TEXTO PROPUESTO –
>>>

De vez en cuando, pero con persistente constancia, se dan pequeñas anomalías dentro de cada cinematografía. Películas improbables, que beben del bagaje propio, pero que a la vez son extraterrestres en el ecosistema donde se desarrollan. Y, de alguna manera, consiguen salir a la superficie por una extraña concatenación de felices circunstancias y seguramente no pocos sacrificios por parte de sus creadores. Es el caso de Unicorn Wars de Alberto Vázquez, el segundo largo del director, y que funciona como una revisión de su interesante corto Sangre de unicornio (2017). En él, encontramos a un ejército de ositos que se entrenan militarmente para acabar con los unicornios, que consideran una amenaza para su especie, en un mundo de vistosos colores pero a la vez raramente siniestro.
Vázquez hace uso extensivo de una variedad de tonos que chocan entre ellos, tomando en sus diseños y diálogos referencias a las series infantiles, y confrontándolos con situaciones y otras líneas prestadas de los cánones del cine bélico y melodramático. Lo cual, sobretodo al principio, genera no pocos momentos humorísticos, pero que se solapan también con otros de fuerte extrañez. Una extrañez que poco a poco gana en profundidad, rápidamente se adentra en lo incómodo y lo sórdido, y provoca una sensación desasosegante al que mira, que vive continuamente abocado a la disonancia de estas imágenes que juntan sin rubor lo cuqui con lo violento, el chiste de chascarrillo con el trauma psicológico.
Es sin duda una mezcla sugerente, pero que en ocasiones corre el riesgo de agotarse. Sin embargo, Unicorn Wars mantiene el tipo gracias a que también es rica en texturas, y se permite interesantes excursiones en las que el estilo de animación y la paleta cromática saltan por los aires, en que se introducen digresiones en la narración, se potencia el simbolismo, se adentra de lleno en la fantasía oscura o juguetea con los límites de la experimentalidad.
Con esa marcada apuesta que busca constantemente el descoloque, su estilo de sueño chillonamente oscuro y su particular digestión de los códigos audiovisuales que ha mamado, queda claro que Alberto Vázquez es, dejando de lado figuras que se mueven exclusivamente en los márgenes como Rafillo (Querida Conchi, 2021) o exiliados como Alberto Mielgo (Jíbaro, 2022), el nombre más destacado en el exiguo panorama de la animación española. Su obra conforma un mundo propio e intransferible, que no conectará ni mucho menos con todo el público, pero que a cambio ofrece puertas a un espacio distinto. Una opción que suele ser menos rentable para el autor, pero sin duda más valiosa para el espectador.

<<<

CONSIGNAS DE TRABAJO –
A. ¿Qué títulos de películas o cortos se mencionan en el texto sobre Unicorn Wars? Enuméralos todos.
B. ¿Cómo quedaría en dos frases el párrafo del texto sobre Unicorn Wars que empieza por «Es sin duda una mezcla sugerente»? Condénsalo sin perder sus datos principales.

DATOS REGISTRADOS –
>>>

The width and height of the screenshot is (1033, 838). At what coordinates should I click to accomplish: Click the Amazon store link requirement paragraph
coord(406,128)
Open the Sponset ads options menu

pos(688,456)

<<<

SOLUCIONES –
A. Unicorn Wars, Sangre de unicornio, Querida Conchi y Jíbaro.

B. La mezcla de tonos resulta sugerente, aunque a veces corre el riesgo de agotarse. La película se sostiene por su riqueza de texturas y por excursiones en las que estallan el estilo de animación y la paleta cromática, aparecen digresiones narrativas, se potencia el simbolismo y se exploran la fantasía oscura o los límites de lo experimental.